Alex interrupted, "So-so he loves me then?"
"You can't be sure. Love is never a one hundred percent thing... At least, I don't think so."
"But you said! And..." Alex was really confused. They didn't get much, and in reality in a lot of ways they were like a child still, even after over a hundred years.
"Don't rush it. I may not know anything for sure but I know that it's like a... hmm... like a fire. It starts off like tossing a match into kindling, and sometimes it catches really quickly- And for others it slowly burns, and sometimes the flame goes out before it can even hit the wood. That's the depressin'ly beautiful thing about it. That and the fact that they may not love you back." Hazel looked at her feet with glassy eyes. She didn't have much experience, but Hazel still desperately wanted to fall in love herself. Like many people, that metaphorical fire had a chance at one point, but it lacked a spark and never ignited. And at this point, she was in her early twenties and selling drugs. Hazel...didn't see herself with much of a chance. Alex grabbed onto Hazel in a tight little hug.
"I love you Kitty! You're like, my best best best best best best, bestest of the best, very best friend," cheered Alex.
Hazel smiled, shedding a couple tears whilst returning the hug. "I love you too Alexanda', you're the best friend I could ask for."
"Good! If you didn't say that I would'a had to make Rory my new best friend, and he's grouchy all the time."
Hazel scoffed. "That cunt, why botha'? Just teas'n you, ya dweeb. I don't know him though, and I don't like his vibe, but... I guess he can stay if that's what ya want."
"He's tall! And he might be grumpy, but he's sweet to me, so he's my friend!" Sweet, childlike wonder. Thankfully Alex wasn't lacking in that area.
Hazel sighed. "Okay Alex, if you say so."
"Anyways, Kitty, I gotta go! I have to go home and clean." Even though Alex had an almost always spotless apartment.
"Better to hide the smells of the bodies, I don't think you can ingest lye." She joked.
"I eat soap sometimes, but my one hundred-forty-five candles do help. But I need to bleach my countertops again today!"
Hazel paused, she was a bit surprised by this. Who knows when the last time her counters were bleached at all?
"Have fun cleaning then!"
"Thanks!" Alex ran out, holding the umbrella. It was a very odd exit, and... decently suspicious. But Alex was odd, so of course it wasn't really much to think about. Hazel laughed a bit at that. "What a weird kid," she thought to herself.

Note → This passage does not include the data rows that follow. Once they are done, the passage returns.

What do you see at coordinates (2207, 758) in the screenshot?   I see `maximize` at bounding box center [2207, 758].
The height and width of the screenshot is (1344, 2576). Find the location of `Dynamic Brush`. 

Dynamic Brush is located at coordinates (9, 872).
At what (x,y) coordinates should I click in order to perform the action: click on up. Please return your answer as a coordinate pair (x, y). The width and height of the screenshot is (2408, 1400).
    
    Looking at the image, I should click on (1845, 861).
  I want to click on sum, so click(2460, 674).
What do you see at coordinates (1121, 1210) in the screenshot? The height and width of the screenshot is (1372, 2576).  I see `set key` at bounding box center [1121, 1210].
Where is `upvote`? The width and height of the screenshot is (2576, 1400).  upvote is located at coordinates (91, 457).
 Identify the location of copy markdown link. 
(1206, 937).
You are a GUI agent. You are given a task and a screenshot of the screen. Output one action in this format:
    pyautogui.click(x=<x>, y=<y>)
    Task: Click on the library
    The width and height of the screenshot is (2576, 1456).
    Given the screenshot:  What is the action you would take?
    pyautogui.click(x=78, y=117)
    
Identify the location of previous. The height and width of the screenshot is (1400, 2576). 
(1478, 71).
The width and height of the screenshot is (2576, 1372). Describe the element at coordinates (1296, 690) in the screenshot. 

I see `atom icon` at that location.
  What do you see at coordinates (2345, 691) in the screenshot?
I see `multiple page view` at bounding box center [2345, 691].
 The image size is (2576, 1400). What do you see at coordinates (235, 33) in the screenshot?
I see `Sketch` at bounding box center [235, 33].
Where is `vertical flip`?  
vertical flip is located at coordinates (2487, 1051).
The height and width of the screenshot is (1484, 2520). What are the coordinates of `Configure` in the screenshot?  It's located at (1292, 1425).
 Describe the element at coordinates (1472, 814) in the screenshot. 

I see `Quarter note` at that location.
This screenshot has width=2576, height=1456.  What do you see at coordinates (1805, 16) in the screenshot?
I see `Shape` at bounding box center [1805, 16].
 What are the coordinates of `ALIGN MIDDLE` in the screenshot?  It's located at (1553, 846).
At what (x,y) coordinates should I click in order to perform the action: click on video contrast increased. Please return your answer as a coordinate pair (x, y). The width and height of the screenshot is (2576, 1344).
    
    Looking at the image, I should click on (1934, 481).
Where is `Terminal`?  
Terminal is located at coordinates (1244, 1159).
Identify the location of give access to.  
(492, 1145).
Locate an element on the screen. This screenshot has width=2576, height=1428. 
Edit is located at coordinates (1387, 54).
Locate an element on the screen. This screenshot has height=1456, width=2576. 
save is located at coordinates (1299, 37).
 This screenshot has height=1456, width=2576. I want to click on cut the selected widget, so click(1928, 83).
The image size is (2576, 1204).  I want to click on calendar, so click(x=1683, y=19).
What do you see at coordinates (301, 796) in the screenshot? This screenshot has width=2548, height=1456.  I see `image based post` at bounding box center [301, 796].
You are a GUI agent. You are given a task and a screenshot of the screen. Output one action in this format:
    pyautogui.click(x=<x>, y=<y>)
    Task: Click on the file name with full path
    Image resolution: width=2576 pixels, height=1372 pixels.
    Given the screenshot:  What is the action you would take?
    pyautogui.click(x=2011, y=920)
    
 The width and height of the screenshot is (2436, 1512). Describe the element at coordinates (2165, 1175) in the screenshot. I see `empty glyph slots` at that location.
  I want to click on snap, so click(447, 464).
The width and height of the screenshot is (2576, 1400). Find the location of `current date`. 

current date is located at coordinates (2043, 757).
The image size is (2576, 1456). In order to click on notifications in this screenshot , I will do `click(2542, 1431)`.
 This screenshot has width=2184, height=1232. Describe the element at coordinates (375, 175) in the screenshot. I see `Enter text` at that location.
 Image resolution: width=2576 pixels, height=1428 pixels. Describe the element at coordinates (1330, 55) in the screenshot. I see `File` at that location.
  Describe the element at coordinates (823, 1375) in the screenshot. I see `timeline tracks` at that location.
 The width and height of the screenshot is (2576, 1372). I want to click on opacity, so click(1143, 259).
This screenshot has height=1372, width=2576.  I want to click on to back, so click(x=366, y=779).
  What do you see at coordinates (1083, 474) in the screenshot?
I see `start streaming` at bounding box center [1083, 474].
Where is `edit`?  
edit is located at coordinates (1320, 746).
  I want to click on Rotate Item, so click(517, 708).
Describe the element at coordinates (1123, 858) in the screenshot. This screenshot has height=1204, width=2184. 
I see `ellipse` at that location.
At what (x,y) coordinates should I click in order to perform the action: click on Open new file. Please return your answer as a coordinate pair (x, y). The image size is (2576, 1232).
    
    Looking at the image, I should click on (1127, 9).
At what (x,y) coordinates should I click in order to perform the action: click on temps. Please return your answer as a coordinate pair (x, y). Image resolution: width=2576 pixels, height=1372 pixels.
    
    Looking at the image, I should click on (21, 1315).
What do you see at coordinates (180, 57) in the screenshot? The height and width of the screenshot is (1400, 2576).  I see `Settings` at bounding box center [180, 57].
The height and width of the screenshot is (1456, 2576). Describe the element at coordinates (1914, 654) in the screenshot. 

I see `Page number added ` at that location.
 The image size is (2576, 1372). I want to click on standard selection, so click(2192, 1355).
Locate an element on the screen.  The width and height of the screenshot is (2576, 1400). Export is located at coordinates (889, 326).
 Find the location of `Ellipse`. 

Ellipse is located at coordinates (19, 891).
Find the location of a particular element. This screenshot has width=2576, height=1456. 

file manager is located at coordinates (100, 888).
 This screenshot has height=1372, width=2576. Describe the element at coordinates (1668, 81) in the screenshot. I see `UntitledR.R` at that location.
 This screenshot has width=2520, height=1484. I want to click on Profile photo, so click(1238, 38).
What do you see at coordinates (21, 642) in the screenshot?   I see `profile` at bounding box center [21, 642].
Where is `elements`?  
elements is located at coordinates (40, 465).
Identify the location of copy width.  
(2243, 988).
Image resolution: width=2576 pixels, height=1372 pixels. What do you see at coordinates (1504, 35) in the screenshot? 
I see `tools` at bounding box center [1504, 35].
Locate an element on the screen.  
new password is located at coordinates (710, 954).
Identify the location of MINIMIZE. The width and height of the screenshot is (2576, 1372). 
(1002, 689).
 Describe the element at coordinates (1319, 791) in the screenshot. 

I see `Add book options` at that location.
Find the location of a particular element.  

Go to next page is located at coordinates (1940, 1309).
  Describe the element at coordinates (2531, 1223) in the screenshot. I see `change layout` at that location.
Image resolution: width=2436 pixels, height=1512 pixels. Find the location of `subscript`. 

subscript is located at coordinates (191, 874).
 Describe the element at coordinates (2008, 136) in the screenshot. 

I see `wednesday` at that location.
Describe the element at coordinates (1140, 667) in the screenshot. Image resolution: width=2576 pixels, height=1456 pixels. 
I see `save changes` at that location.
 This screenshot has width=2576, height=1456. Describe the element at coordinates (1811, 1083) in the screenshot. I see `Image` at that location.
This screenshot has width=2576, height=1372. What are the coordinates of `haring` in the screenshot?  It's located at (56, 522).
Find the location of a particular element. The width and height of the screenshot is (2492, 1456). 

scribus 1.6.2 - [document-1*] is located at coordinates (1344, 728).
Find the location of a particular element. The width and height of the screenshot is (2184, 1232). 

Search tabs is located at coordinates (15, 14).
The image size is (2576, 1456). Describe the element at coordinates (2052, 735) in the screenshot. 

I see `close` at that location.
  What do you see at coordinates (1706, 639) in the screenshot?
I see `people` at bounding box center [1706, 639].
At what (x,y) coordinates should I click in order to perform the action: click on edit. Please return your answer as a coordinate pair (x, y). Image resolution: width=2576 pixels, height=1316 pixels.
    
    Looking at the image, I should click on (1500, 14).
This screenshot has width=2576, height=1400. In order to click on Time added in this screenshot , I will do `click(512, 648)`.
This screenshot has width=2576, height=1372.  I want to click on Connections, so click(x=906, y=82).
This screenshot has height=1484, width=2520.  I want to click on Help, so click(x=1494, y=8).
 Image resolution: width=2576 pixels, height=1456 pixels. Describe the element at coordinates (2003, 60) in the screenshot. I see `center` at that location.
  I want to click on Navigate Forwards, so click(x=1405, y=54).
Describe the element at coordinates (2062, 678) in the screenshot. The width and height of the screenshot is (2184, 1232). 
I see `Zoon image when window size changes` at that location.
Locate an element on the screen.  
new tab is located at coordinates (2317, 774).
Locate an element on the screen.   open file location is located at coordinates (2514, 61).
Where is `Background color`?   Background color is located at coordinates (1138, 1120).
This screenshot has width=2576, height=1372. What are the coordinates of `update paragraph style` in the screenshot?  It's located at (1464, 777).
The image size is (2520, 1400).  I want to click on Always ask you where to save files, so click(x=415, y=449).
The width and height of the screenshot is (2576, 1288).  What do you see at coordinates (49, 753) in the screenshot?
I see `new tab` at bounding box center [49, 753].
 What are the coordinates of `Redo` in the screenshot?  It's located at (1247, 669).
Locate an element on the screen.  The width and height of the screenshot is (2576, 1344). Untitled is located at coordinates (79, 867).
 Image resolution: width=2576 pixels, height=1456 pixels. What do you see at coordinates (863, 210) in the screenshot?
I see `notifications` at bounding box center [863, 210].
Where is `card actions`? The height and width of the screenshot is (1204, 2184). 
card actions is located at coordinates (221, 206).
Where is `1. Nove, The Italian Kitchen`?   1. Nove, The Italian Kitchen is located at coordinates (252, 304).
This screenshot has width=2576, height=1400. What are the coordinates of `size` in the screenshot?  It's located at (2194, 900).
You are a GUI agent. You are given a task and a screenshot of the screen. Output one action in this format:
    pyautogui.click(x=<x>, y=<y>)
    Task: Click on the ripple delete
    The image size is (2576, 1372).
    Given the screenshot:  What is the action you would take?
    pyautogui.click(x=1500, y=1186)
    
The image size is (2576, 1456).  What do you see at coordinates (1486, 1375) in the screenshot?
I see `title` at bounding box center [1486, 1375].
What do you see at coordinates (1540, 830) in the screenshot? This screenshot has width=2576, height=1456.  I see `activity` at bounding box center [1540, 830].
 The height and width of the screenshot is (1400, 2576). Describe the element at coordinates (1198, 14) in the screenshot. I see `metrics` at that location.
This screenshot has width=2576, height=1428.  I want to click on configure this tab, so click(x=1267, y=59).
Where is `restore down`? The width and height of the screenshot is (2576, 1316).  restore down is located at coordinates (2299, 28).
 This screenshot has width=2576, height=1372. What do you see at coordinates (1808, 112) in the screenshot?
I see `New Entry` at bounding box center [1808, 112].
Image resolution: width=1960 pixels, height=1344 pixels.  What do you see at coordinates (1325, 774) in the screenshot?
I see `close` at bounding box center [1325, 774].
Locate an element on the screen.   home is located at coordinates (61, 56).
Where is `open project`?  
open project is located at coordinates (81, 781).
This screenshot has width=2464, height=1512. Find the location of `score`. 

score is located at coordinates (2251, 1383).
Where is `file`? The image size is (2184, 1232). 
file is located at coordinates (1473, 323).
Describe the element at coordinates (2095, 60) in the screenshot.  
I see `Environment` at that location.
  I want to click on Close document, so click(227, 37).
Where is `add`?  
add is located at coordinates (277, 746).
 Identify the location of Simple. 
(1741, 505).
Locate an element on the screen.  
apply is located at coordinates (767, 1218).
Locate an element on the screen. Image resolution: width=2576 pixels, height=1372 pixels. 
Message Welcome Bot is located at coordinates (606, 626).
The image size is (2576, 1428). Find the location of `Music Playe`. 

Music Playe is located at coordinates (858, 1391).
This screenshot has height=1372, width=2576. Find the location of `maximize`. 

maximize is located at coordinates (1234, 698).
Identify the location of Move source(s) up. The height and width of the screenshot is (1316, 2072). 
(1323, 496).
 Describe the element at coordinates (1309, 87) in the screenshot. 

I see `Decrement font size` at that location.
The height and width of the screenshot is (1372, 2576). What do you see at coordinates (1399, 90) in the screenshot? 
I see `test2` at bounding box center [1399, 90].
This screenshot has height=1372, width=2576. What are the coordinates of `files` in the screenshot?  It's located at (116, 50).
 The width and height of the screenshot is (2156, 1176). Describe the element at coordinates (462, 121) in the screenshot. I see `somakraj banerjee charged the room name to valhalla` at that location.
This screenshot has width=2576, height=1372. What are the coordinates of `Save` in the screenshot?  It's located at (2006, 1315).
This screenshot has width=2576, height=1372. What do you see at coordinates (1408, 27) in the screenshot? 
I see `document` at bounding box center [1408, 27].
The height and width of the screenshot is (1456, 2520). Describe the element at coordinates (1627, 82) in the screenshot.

And so, we leave where we began. A dim, dirty hallway, with Alexander rushing to do nothing much at all, and our lovely Hazel Finch left with more questions then she had answers to, mostly brought on by this idiotic child who apparently... Had a taste for soap? But that isn't important. All that is important here, is that all is well with these two — at least, for now.